Speaking at the Morgan Stanley 2026 Technology, Media & Telecom Conference in San Francisco on March 4, Nadella argued that the current wave of investment—spanning data centers, networking, compute and storage—is part of a full-on upgrade of the global tech stack.
“We have to manage a capital-intensive business, but using all of the levers that software gives us in managing TCO, managing utilization, optimizing the kernels by workload, ensuring that there’s a diverse class of customers… those are all the things that I think will generate great ROIC [return on invested capital], and this is probably unique,” Nadella said in a fireside chat with Keith Weiss, who leads Morgan Stanley Research’s software coverage in the U.S.
According to Morgan Stanley data, the world’s largest technology companies—including Microsoft—have announced more than $700 billion in capital expenditures for 2026, up 69% from 2025. That increase has fueled worries among investors that big tech could be over‑building AI infrastructure, contributing to a selloff in tech stocks earlier this year.
Nadella compared today’s debate to the doubts he faced early in his tenure as CEO. When he took over in 2014, Microsoft was ramping up spending to expand its cloud platform—an investment that has since become a major growth engine.
“We knew there was going to be margin in that area, and we kept building,” he said.
Software: Where CIOs and Investors Disagree
Shares of the broader software industry posted roughly 20% declines in the first two months of the year amid fears that AI could disrupt traditional licensing and subscription models.
But new data from a Morgan Stanley AlphaWise survey suggests that corporate IT leaders remain confident.
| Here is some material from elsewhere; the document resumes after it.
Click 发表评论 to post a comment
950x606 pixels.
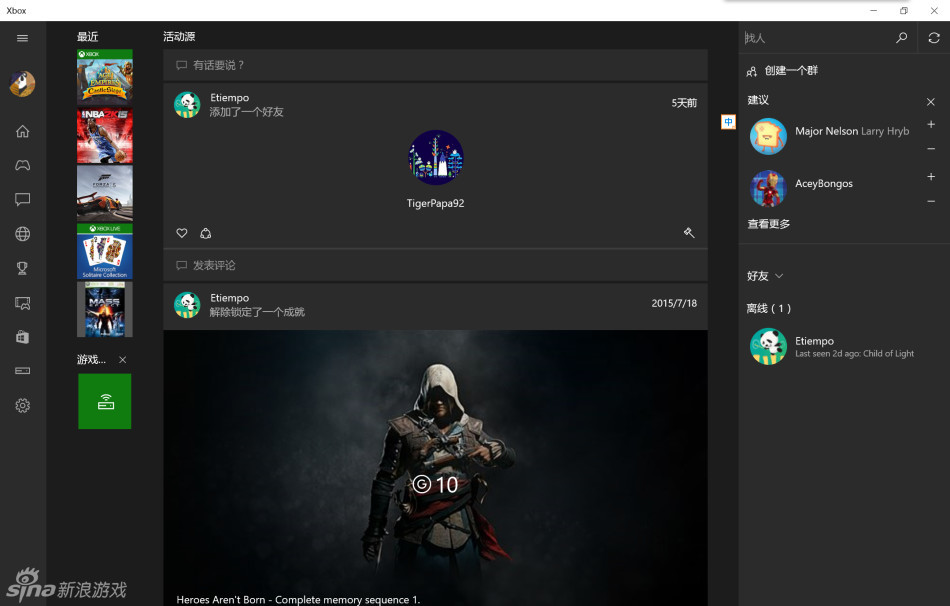pyautogui.click(x=214, y=266)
Chief Information Officers in the U.S. and Europe expect software budgets to grow 3.8% this year, slightly above the 3.7% pace in 2025, with most spending directed to Microsoft products.
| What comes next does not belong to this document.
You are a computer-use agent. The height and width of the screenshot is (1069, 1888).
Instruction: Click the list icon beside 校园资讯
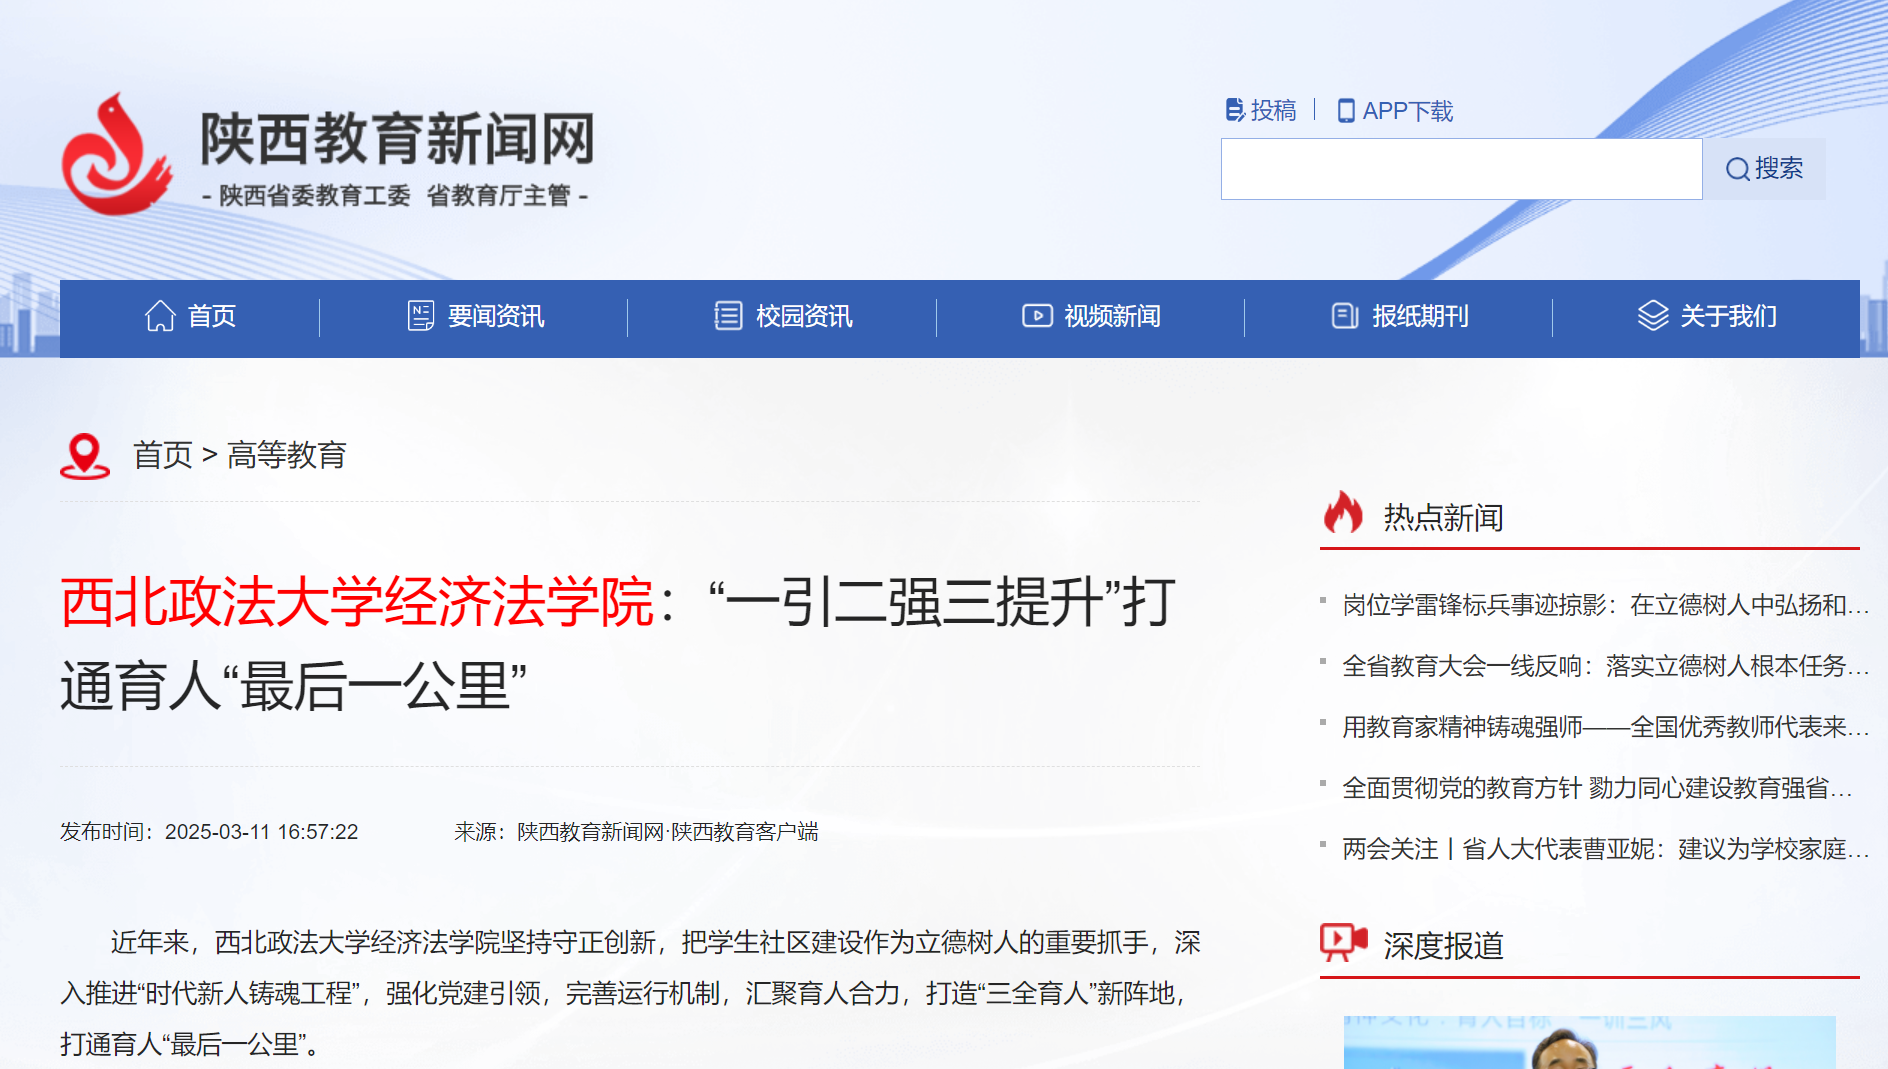pos(728,316)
The survey, conducted in the fourth quarter of 2025, also found that 80% of CIOs are either already using or plan to adopt Microsoft’s Copilot AI assistant within the next 12 months—a signal of enterprise demand for AI‑enhanced productivity tools.
Nadella said the industry is still early in understanding how best to deploy AI at scale.
“AI is not yet fully cracked,” he noted, emphasizing that software remains essential to improving AI efficiency and usability.